• _INPUT DATA_
■ ■ ■ ■ ■
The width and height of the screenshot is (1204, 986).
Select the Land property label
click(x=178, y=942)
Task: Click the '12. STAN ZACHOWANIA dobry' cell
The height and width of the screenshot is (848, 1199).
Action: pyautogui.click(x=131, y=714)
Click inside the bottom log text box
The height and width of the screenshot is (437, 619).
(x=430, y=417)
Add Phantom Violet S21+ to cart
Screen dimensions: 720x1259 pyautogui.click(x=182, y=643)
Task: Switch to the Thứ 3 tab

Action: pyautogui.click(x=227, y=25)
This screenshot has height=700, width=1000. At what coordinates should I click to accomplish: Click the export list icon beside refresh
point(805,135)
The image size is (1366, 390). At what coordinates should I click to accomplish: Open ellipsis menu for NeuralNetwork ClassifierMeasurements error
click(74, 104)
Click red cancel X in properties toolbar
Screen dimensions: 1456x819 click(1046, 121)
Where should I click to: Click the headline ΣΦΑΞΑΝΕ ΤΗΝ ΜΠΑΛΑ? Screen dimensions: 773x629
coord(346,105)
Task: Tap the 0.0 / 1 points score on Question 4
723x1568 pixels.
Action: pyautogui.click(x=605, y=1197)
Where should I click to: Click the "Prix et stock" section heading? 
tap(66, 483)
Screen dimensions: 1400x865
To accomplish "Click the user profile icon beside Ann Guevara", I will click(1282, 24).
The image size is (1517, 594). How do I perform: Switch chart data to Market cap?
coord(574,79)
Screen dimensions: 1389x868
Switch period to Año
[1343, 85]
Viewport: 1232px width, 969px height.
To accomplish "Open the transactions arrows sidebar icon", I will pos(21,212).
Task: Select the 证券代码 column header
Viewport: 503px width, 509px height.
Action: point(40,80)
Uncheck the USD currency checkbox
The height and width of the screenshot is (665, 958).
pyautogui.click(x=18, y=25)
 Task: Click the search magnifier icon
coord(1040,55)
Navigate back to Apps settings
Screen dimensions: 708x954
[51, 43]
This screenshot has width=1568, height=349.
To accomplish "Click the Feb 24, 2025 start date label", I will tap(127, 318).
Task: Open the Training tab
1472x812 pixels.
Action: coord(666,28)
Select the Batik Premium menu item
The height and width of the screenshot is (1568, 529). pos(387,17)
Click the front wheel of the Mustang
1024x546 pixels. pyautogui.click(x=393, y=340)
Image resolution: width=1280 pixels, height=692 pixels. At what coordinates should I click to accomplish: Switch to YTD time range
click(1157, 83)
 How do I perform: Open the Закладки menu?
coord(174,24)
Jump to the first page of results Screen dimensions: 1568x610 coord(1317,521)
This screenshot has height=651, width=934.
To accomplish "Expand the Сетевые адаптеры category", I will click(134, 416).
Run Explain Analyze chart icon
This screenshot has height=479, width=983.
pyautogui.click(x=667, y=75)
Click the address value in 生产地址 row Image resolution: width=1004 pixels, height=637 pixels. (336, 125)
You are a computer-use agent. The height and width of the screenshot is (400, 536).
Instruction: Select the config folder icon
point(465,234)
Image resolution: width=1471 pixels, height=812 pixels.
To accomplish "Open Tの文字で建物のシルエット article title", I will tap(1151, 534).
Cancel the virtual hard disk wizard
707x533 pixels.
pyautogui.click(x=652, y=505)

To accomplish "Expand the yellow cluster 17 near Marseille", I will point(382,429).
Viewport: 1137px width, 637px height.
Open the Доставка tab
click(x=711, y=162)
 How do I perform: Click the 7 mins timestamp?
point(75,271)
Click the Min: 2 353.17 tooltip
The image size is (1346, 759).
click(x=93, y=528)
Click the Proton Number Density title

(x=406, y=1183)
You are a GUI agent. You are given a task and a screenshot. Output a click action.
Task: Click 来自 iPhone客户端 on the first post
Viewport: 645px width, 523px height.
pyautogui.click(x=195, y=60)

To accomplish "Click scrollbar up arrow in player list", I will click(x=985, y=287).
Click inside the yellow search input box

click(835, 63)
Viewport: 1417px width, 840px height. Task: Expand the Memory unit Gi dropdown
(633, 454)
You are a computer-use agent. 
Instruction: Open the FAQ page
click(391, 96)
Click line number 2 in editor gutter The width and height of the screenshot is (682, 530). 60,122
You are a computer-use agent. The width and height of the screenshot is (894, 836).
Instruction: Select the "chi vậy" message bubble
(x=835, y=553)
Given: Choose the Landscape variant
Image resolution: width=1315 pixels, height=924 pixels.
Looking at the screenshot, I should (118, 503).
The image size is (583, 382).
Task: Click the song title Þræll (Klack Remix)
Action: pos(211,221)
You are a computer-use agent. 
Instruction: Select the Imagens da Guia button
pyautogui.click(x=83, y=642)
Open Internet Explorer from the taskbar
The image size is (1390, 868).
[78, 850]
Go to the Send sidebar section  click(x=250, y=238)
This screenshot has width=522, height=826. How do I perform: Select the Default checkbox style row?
■ ■ ■ ■ ■
• _DIRECTIONS FOR THIS TASK_
Repeat the lines above word for word, starting with the line containing "Run Explain Analyze chart icon" and ending with the line containing "Click line number", both included.

• _RIGHT ANSWER_
Run Explain Analyze chart icon
This screenshot has height=479, width=983.
pyautogui.click(x=667, y=75)
Click the address value in 生产地址 row Image resolution: width=1004 pixels, height=637 pixels. (336, 125)
You are a computer-use agent. The height and width of the screenshot is (400, 536).
Instruction: Select the config folder icon
point(465,234)
Image resolution: width=1471 pixels, height=812 pixels.
To accomplish "Open Tの文字で建物のシルエット article title", I will tap(1151, 534).
Cancel the virtual hard disk wizard
707x533 pixels.
pyautogui.click(x=652, y=505)

To accomplish "Expand the yellow cluster 17 near Marseille", I will point(382,429).
Viewport: 1137px width, 637px height.
Open the Доставка tab
click(x=711, y=162)
 How do I perform: Click the 7 mins timestamp?
point(75,271)
Click the Min: 2 353.17 tooltip
The image size is (1346, 759).
click(x=93, y=528)
Click the Proton Number Density title

(x=406, y=1183)
You are a GUI agent. You are given a task and a screenshot. Output a click action.
Task: Click 来自 iPhone客户端 on the first post
Viewport: 645px width, 523px height.
pyautogui.click(x=195, y=60)

To accomplish "Click scrollbar up arrow in player list", I will click(x=985, y=287).
Click inside the yellow search input box

click(835, 63)
Viewport: 1417px width, 840px height. Task: Expand the Memory unit Gi dropdown
(633, 454)
You are a computer-use agent. 
Instruction: Open the FAQ page
click(391, 96)
Click line number 2 in editor gutter The width and height of the screenshot is (682, 530). 60,122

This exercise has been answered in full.